Community members gathered for the last Log Lunch before Thanksgiving Break this past Friday, where they were joined by Jim Neumann ’84, a current Principal at Industrial Economics in Cambridge, MA. Jim specializes in climate change impact and adaptation analysis, applied environmental economics, and policy analysis. His most recent work includes support of the USEPA’s Office of Air and Radiation, Climate Change Division, which will quantify climate change risks through multi-sectoral routes of impact.
Jim spoke to the Log Lunch crowd about his work on the Massachusetts Climate Assessment, which he considers “one of the top ten projects of my career.” The assessment aimed to locate the impacts of certain climate change stressors (temperature, precipitation, sea level rise, for example) that become climate hazards which directly impact communities and vulnerable populations across the commonwealth. These assessments then feed into the state climate adaptation and mitigation plan. In their approach, the assessment leaders identified five sectors where climate impacts are occurring: human, infrastructure, natural environment, governance, and economy, to which Jim’s team assigned varying levels of urgency that helped determine a consensus on the state’s priorities.
Multiple perspectives, from state officials and public stakeholders, were included throughout the assessment process. In particular, Jim highlighted the involvement of 12 community liaisons from different groups within populations throughout the state, which supplied the assessment with an environmentally just perspective. Another way in which Jim’s firm elevated equity throughout their assessment was the measurement of disproportionate exposure to certain groups, a factor that was given “highest priority” in their final determination of the urgency levels of a given stressor. The four categories assessing disproportionality were race/ethnicity, income, English proficiency, and race/ethnicity/income combined. Any one of these categories found in a given region immediately elevated the urgency for action in the assessment.
From the assessment, Jim shared the most urgent climate risks facing our region of the Berkshires and Hilltowns. In the human sector of impact, there is expected to be increased infection from Lyme’s disease, as well as a reduction in food safety and security, caused by impacts to the yields of local food producers and food distribution system interruptions in rural areas. Within the infrastructure sector, there is expected to be increased impact from flooding. In the sectors of natural environment, governance, and economy, the assessment predicts degradation of forested areas, climate crisis migration difficulties, and damage to tourist attractions such as shortened ski seasons.

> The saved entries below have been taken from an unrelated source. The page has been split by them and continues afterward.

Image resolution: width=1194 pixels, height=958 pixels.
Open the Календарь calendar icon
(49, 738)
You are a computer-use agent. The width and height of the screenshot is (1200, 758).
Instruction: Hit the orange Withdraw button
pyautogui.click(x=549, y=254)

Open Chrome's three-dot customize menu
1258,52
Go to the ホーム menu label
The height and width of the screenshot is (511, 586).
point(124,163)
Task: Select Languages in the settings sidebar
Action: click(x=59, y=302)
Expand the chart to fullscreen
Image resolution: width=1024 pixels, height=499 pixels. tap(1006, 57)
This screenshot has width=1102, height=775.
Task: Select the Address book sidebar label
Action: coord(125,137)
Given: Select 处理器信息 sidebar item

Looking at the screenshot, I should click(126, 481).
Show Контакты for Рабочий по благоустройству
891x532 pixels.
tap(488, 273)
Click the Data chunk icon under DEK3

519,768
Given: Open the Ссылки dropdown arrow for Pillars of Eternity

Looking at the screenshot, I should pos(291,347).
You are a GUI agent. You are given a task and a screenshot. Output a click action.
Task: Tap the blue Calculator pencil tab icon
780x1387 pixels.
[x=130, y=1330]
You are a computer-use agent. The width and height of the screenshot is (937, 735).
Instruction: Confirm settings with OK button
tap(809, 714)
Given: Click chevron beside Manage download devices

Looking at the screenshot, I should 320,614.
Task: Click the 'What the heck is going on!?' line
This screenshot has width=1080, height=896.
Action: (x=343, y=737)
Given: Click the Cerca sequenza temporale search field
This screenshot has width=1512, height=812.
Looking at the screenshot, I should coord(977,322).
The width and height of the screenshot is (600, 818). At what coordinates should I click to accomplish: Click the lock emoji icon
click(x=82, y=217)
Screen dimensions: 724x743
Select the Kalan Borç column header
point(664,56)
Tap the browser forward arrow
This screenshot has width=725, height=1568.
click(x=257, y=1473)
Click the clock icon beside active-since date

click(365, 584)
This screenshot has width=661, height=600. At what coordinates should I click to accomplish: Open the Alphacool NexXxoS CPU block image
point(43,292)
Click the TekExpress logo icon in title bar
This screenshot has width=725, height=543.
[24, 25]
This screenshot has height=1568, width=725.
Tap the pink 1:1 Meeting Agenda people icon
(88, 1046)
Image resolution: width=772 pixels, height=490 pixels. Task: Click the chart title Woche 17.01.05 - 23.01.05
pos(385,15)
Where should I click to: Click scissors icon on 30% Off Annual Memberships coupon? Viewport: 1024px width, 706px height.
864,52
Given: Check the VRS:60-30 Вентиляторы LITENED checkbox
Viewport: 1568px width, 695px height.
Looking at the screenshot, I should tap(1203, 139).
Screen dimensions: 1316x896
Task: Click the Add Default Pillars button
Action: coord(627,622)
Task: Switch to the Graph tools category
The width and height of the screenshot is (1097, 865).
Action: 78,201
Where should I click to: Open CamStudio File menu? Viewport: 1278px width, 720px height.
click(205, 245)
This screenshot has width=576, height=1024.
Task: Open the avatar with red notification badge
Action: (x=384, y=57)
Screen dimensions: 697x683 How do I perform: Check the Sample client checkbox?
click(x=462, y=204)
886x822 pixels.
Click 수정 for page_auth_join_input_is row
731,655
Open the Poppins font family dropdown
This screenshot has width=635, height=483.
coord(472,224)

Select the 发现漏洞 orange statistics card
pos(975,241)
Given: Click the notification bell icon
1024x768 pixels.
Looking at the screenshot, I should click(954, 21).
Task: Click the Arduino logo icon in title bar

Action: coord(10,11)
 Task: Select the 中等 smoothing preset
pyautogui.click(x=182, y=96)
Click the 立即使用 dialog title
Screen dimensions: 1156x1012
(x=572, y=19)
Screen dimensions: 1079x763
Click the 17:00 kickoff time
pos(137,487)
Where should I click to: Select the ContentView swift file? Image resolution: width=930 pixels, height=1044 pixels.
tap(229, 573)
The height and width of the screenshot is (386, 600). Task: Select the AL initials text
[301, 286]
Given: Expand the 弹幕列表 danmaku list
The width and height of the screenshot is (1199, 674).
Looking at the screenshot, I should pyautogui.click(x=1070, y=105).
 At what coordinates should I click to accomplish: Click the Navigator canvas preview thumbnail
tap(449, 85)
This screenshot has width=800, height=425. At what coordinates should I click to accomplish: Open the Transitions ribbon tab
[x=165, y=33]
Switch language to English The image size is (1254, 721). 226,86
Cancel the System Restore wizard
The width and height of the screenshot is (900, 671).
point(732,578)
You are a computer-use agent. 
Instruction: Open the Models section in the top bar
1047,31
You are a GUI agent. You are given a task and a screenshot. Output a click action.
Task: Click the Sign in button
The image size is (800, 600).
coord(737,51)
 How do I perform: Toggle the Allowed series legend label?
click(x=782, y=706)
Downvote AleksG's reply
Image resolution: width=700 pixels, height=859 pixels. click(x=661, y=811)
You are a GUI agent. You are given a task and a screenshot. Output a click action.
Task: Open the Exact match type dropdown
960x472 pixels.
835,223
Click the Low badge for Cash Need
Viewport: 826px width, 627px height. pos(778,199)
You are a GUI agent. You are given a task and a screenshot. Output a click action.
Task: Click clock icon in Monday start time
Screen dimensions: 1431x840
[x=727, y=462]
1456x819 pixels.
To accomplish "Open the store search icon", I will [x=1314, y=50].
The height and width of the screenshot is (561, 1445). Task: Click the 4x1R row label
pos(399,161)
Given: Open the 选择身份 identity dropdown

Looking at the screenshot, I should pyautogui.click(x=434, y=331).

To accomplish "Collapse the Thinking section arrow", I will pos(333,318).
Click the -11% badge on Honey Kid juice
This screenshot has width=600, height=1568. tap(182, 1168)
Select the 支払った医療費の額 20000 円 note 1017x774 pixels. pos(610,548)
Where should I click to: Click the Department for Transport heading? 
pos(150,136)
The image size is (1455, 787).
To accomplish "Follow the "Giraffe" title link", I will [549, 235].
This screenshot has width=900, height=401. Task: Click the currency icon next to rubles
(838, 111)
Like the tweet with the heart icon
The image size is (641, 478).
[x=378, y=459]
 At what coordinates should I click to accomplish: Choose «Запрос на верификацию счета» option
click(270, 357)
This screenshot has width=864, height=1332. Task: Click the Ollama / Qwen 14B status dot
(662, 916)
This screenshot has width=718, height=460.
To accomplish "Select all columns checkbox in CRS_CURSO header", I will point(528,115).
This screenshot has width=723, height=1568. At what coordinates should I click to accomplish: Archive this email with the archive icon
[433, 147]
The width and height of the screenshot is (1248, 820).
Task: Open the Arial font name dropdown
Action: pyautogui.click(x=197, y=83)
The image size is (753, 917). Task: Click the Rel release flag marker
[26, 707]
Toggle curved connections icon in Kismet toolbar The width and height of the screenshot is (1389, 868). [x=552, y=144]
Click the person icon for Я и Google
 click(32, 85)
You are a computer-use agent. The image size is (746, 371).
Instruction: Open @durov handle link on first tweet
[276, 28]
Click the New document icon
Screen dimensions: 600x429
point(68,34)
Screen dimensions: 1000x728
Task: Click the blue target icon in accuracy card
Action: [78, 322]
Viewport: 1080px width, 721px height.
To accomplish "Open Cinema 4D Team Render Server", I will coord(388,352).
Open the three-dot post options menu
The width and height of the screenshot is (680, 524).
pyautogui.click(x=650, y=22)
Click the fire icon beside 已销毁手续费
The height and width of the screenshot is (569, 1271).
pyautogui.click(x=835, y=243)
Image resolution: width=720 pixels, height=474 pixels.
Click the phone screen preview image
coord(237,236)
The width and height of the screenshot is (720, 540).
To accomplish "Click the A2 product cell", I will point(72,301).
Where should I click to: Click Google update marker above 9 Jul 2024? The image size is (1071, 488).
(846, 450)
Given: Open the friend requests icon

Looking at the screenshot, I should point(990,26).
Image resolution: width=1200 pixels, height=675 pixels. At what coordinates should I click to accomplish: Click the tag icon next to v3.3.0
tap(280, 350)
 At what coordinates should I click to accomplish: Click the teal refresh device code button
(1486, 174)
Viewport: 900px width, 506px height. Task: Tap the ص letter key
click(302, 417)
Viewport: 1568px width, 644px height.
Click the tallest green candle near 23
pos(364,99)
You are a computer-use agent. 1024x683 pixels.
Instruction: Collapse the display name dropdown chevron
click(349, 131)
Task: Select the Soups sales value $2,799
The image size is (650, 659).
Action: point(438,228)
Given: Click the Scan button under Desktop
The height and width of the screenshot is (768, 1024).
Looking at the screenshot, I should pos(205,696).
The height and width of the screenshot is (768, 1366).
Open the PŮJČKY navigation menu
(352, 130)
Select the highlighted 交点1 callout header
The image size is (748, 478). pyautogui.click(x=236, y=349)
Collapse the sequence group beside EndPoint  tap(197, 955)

Despite the apparent severity and urgency produced by these projected impacts, Jim’s work on the assessment provides an excellent example of how climate change mitigation and adaptation needs to be addressed: from a widespread survey of potential dangers that elevates an environmentally and socially just agenda through including multiple perspectives. The distribution of the assessment (which was also translated into 9 languages), also speaks to the central goal of this work: to prioritize the voices of community members in conversation with state governments, facilitating a dialogue that can lead to an adaptation and mitigation plan that serves and protects every part of the Commonwealth.
For the last meal before Thanksgiving break, the Log Lunch team prepared a delicious ginger, sweet potato, and coconut milk stew with lentils and kale from Full Well Farm. Diners also enjoyed a grapefruit and apple salad with chili lime dressing, a farro salad with roasted kabocha squash, a cheese and herb-stuffed flatbread, and a spiced apple pie for desert. All apples were from the Southwestern Vermont Orchards. In the spirit of Thanksgiving, Log Lunch director Riku Nakano gave a special shoutout to express gratitude for all of the hardwork that the Log Lunch crew has put in this semester. Their work has most recently been celebrated in articles from the Williams Record and the Berkshire Eagle.